__Task directions__: Copy only the lines from the one with "You are a GUI" through the end of the records, exactly as they stand. No pictures belong in the copy.

[Collected data]
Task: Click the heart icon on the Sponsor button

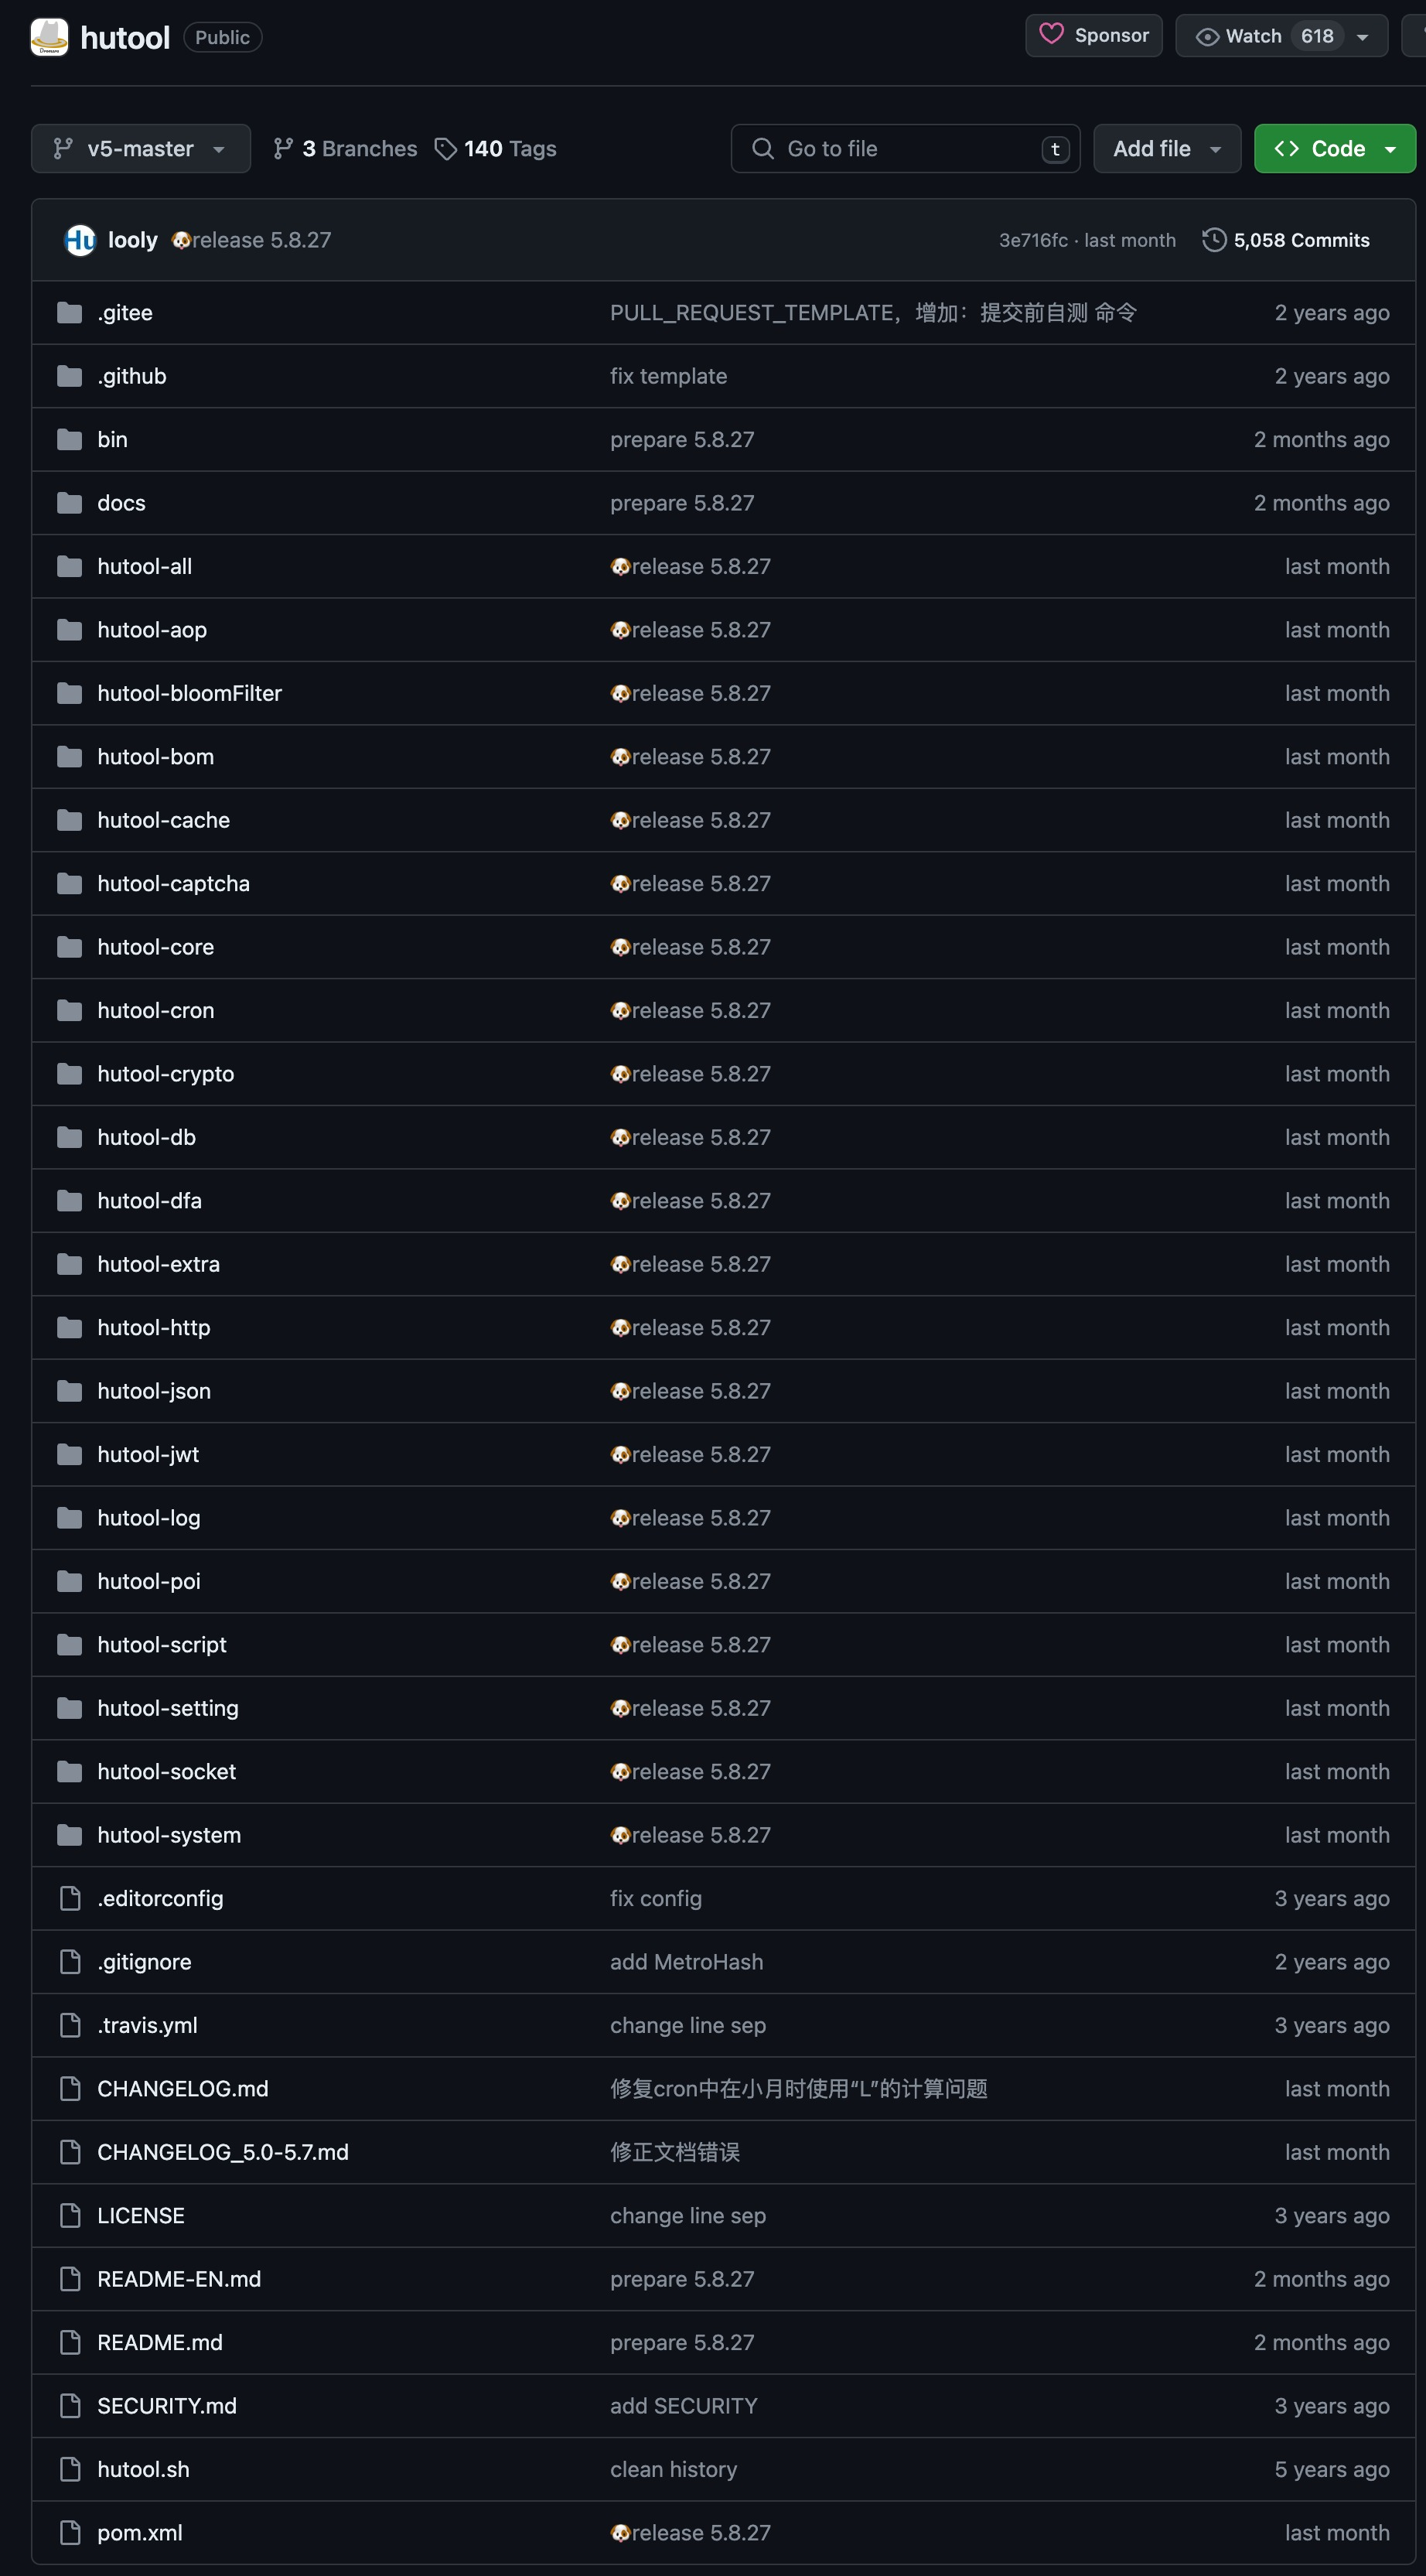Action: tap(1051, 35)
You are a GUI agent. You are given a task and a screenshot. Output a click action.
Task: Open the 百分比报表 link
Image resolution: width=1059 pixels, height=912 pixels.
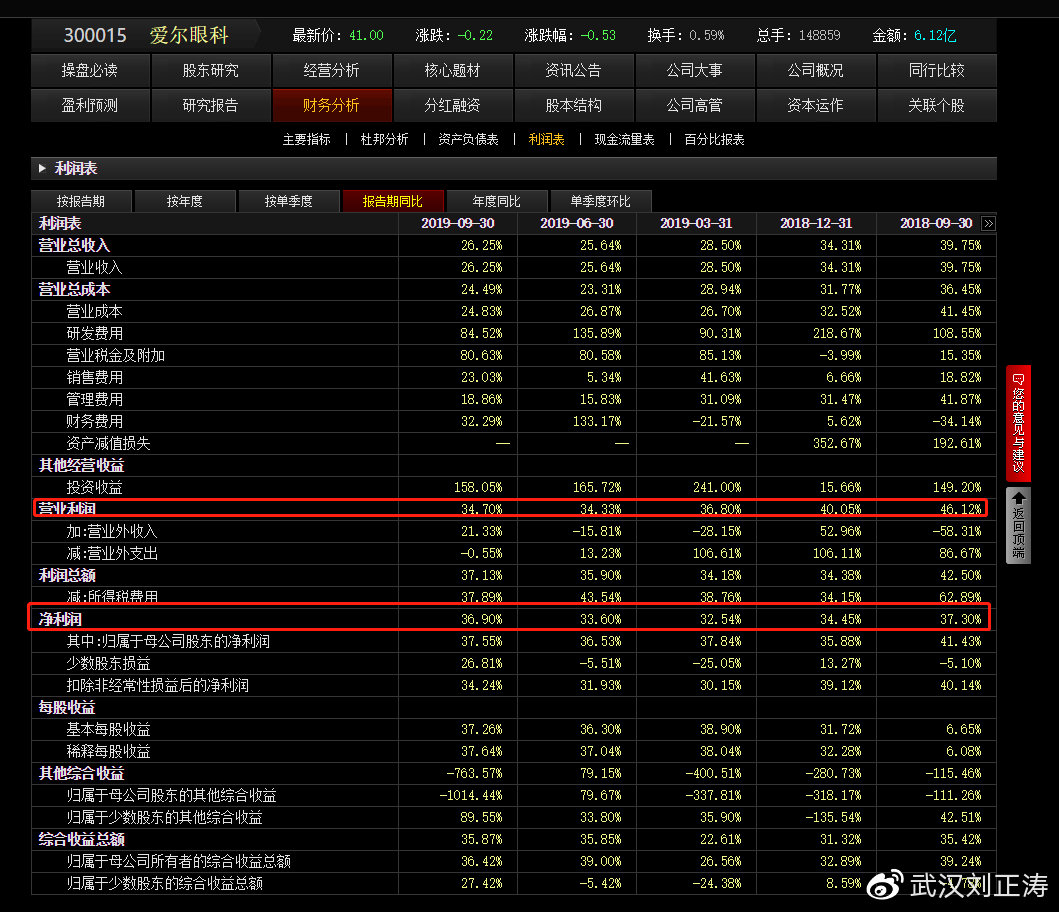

__Problem solution__:
You are a GUI agent. You are given a task and a screenshot. Output a click action.
Task: Open the 百分比报表 link
Image resolution: width=1059 pixels, height=912 pixels.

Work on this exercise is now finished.